Les réserves

Une des caractéristiques majeures de la conservation préventive est qu’elle constitue une politique globale, systématique et rationnelle. Ainsi, rien ne sert de désinsectiser des collections si on les stocke ensuite dans un lieu sale et infesté, ou si on les manipule sans précaution.
Un des points les plus fondamentaux consiste alors, dans la formation et la sensibilisation du personnel du musée... et des visiteurs, dont le premier geste de conservation préventive est de ne pas toucher aux objets !

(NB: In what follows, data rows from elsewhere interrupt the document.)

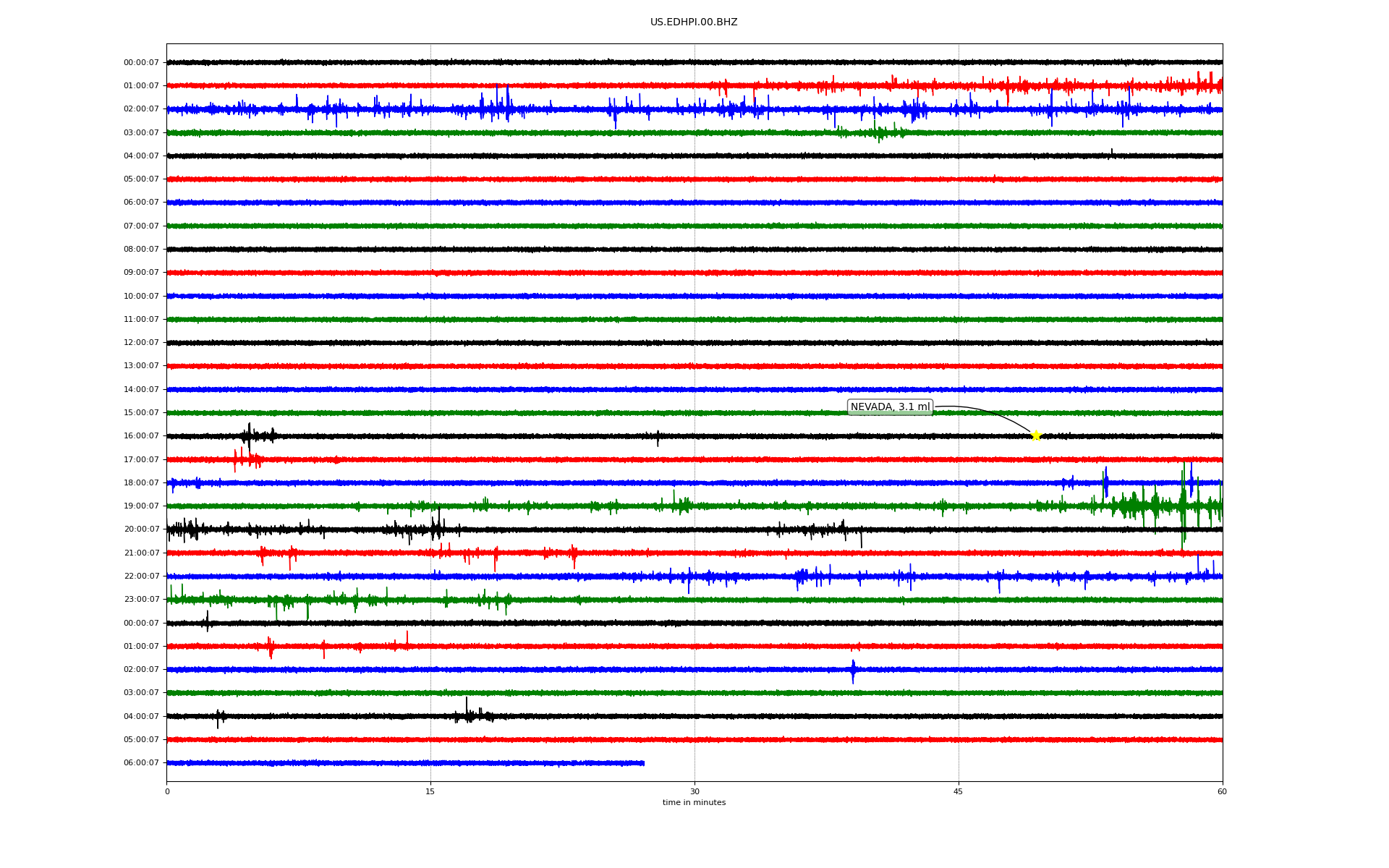Click the yellow star earthquake marker

coord(1035,435)
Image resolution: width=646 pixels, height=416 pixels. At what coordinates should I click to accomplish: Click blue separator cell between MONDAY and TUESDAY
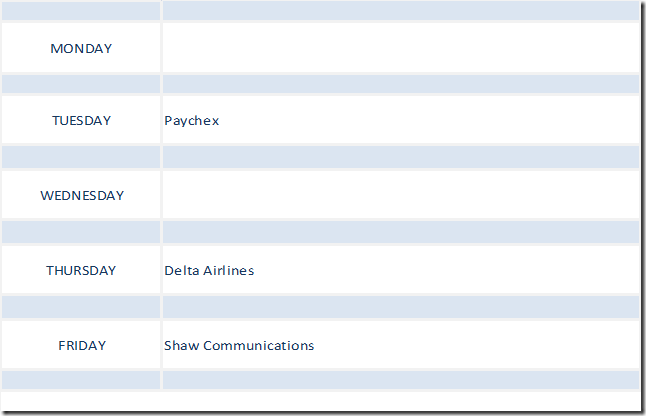point(80,84)
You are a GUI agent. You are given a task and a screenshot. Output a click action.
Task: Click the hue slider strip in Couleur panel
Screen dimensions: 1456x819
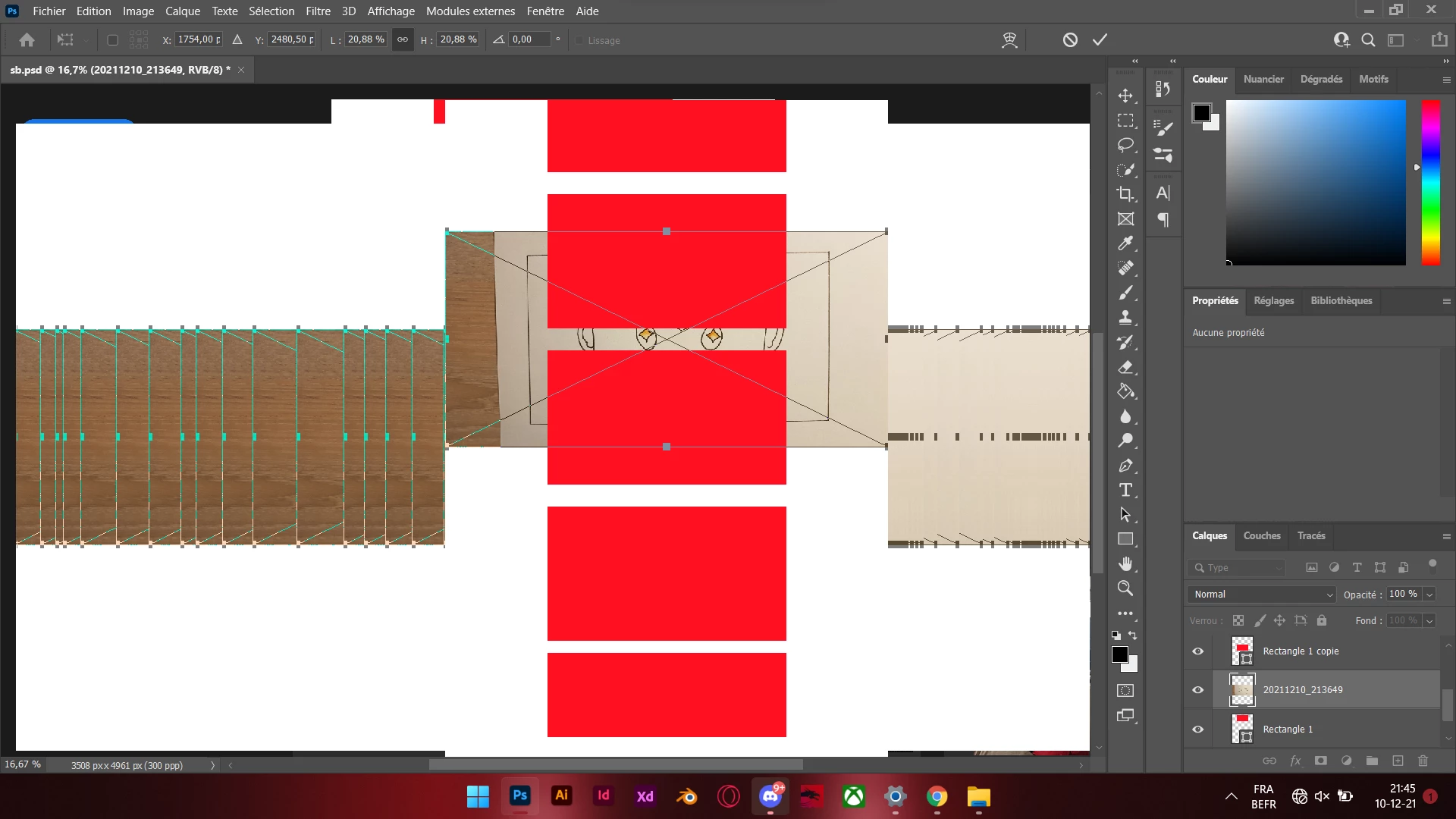(1430, 182)
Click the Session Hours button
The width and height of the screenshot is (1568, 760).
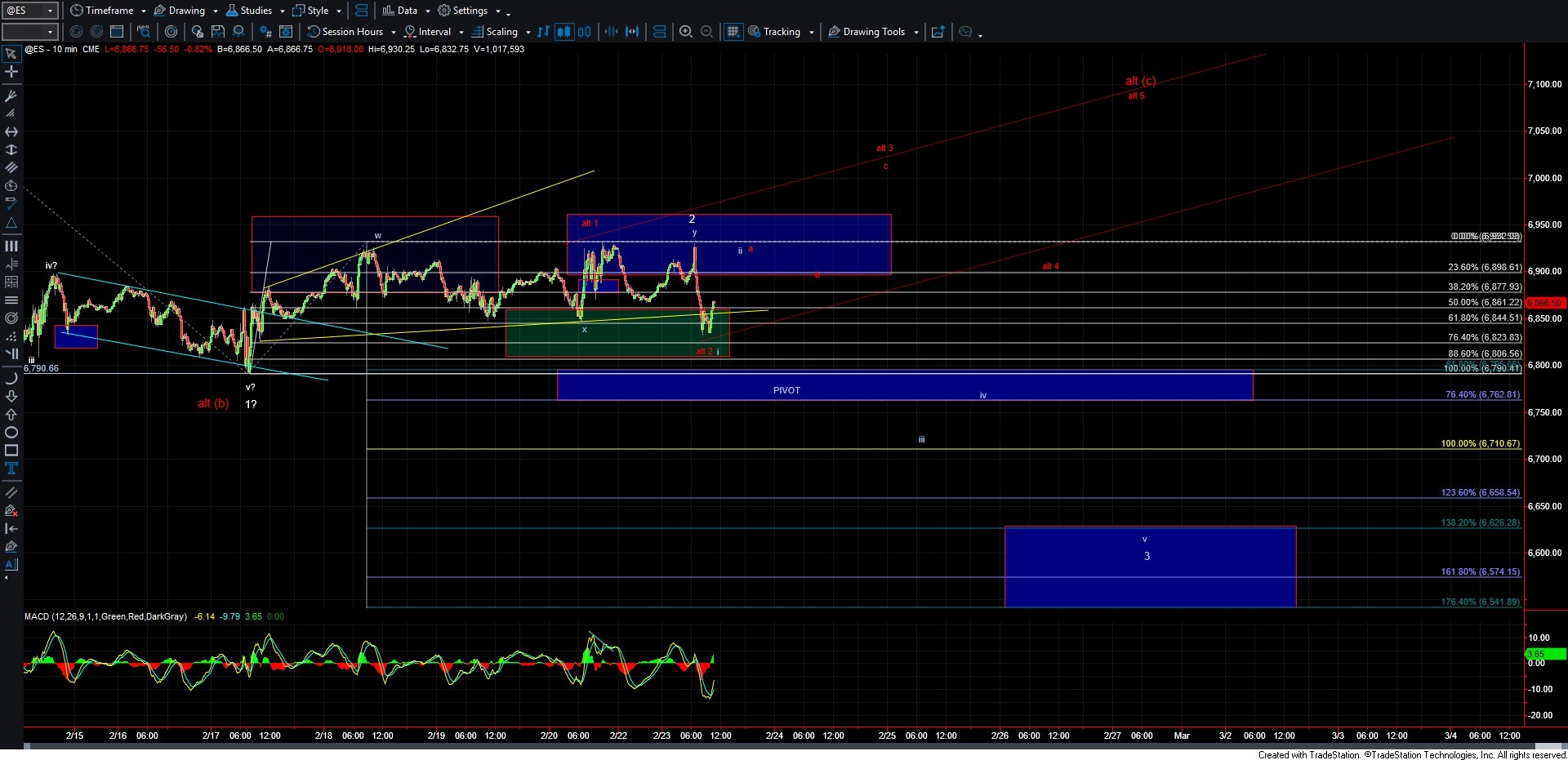pyautogui.click(x=352, y=32)
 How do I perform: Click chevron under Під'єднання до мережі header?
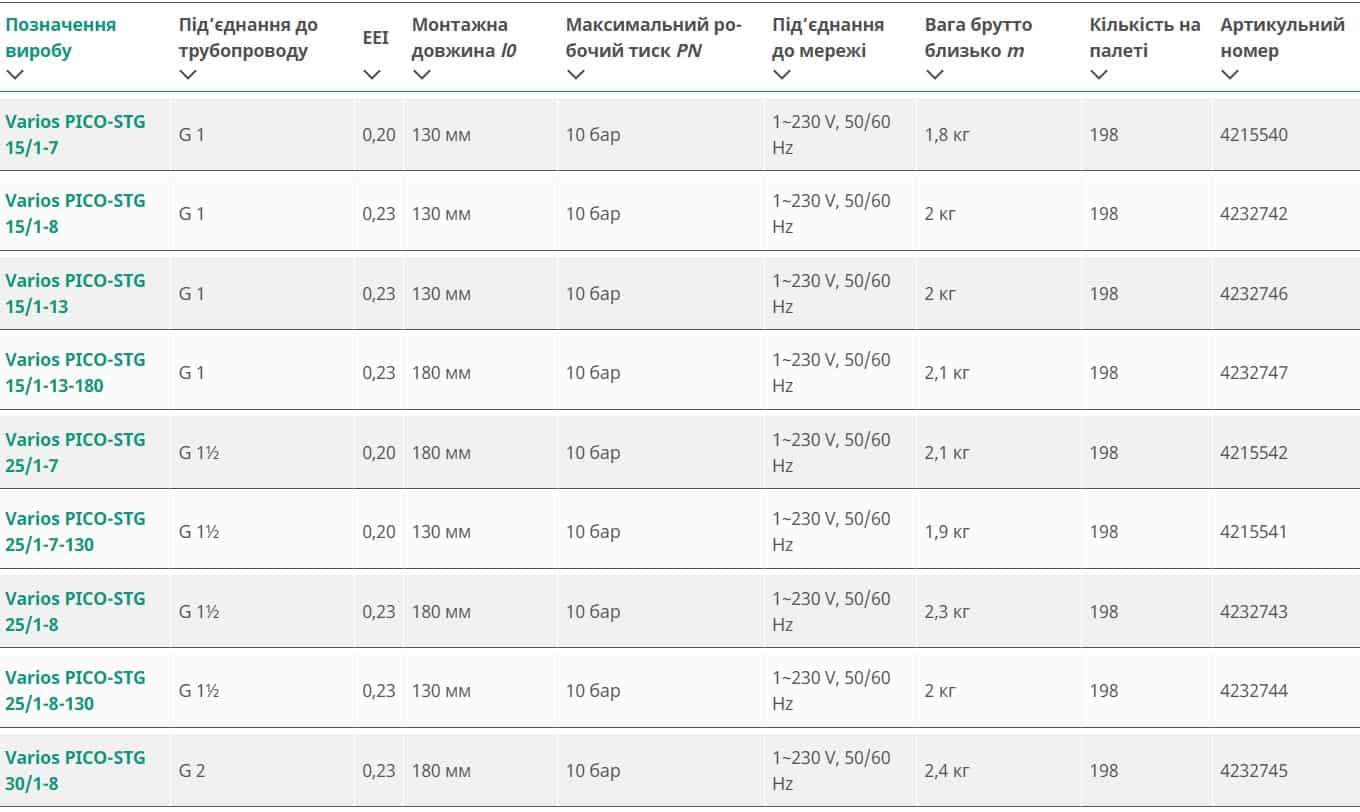pos(781,74)
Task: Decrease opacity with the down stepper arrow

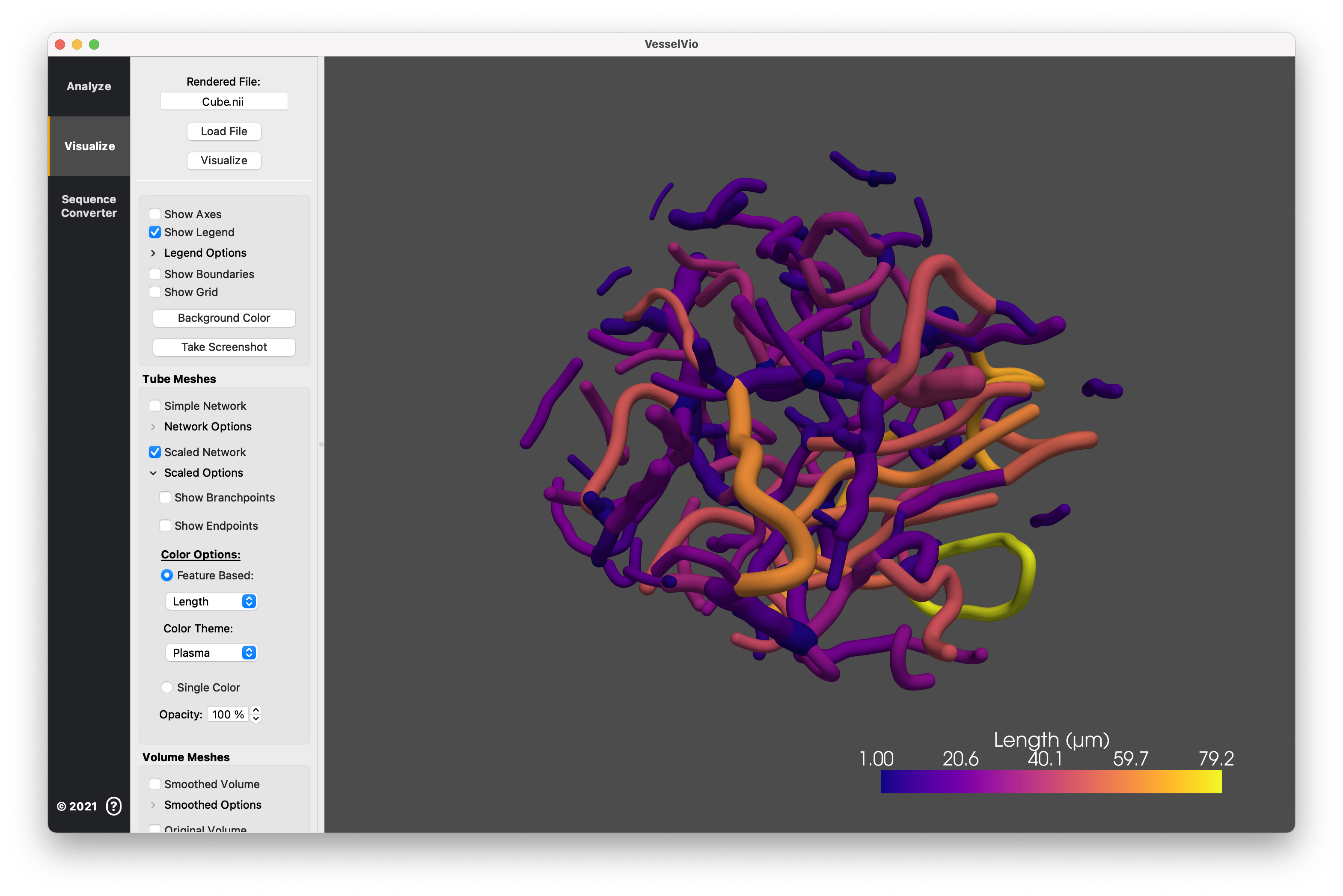Action: click(256, 719)
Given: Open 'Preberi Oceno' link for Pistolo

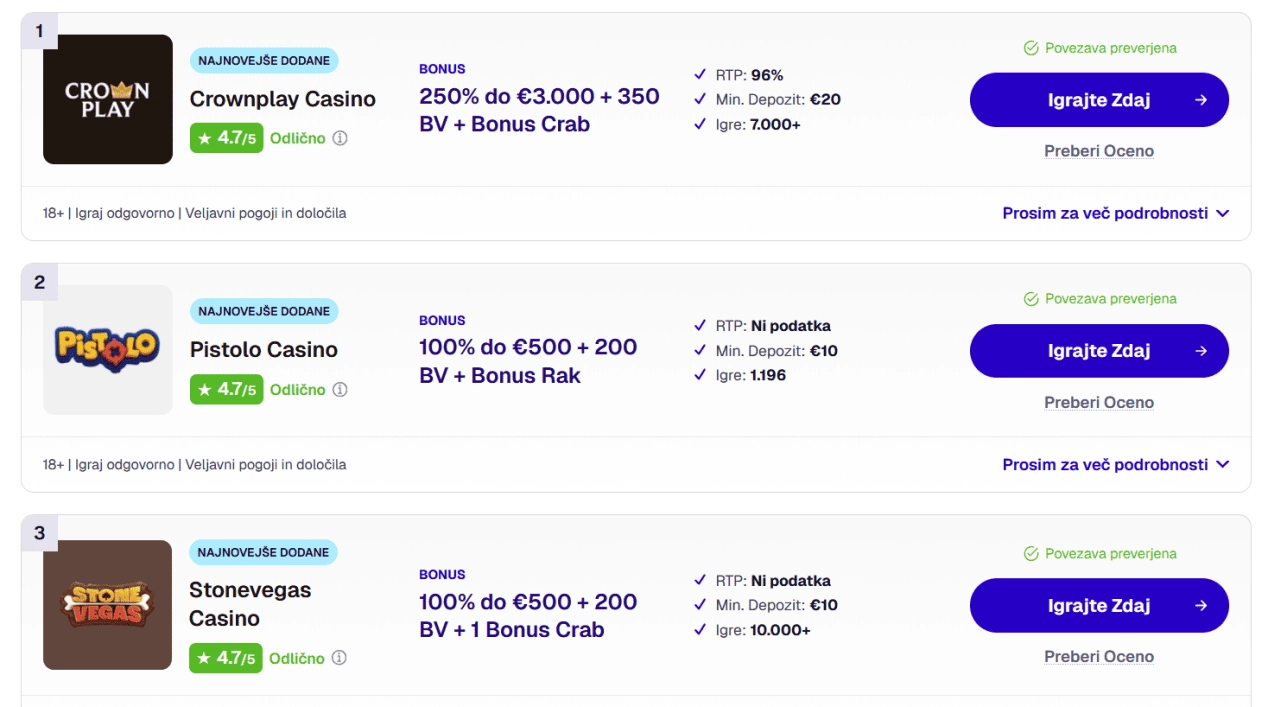Looking at the screenshot, I should [1099, 402].
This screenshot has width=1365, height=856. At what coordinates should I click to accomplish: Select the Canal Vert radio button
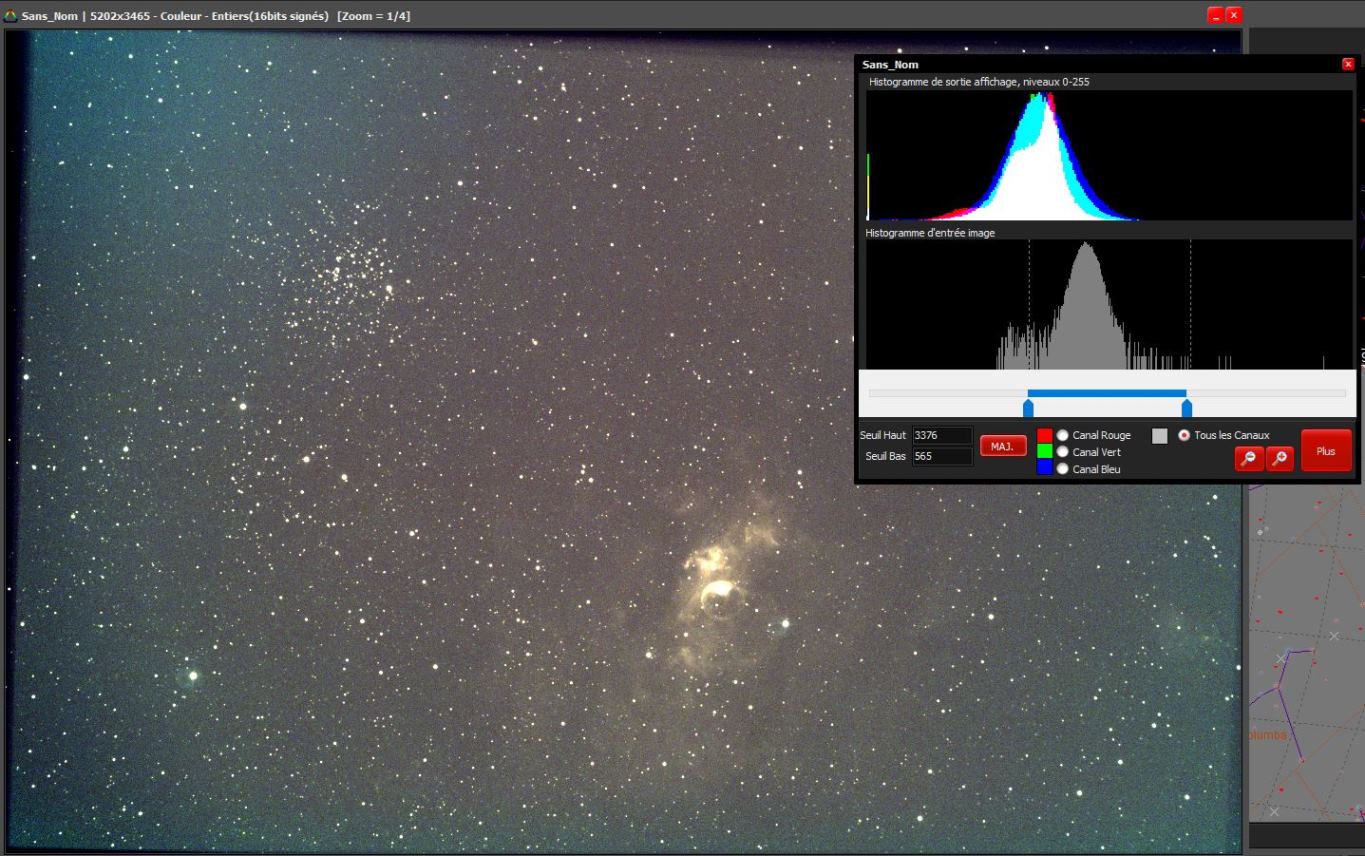pos(1062,452)
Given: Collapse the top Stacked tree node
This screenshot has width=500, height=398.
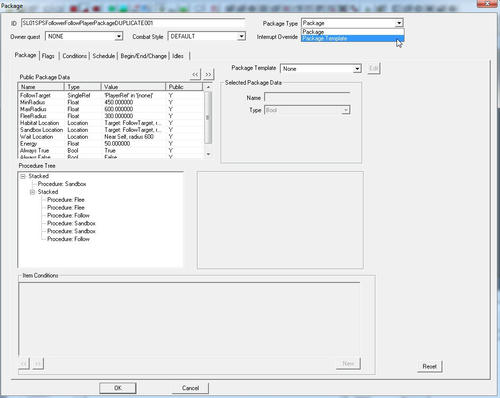Looking at the screenshot, I should [x=23, y=176].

Chaque objet, chaque type de collection nécessite un traitement de conservation préventive différent, car chaque matériau a sa propre fragilité et réagit différemment aux facteurs de dégradation. La conservation préventive tend cependant à concilier ces impératifs parfois antagonistes dans un projet global, valable pour l’établissement concerné. Il n’existe donc pas de recettes toutes faites, et la politique de conservation préventive peut énormément différer d’un musée à un autre (ne serait-ce que parce que les lieux affectés aux réserves sont différents).
De même, puisque la conservation préventive doit s’appliquer à l’ensemble de la collection, pensée dans son environnement, on comprend l’importance stratégique du lieu de stockage : les réserves. Sécurisé, propre, climatisé, ordonné, c’est l’élément premier de la protection des collections. C’est également un lieu de travail, où sont effectuées la plupart des opérations de conservation préventive traitant directement les objets.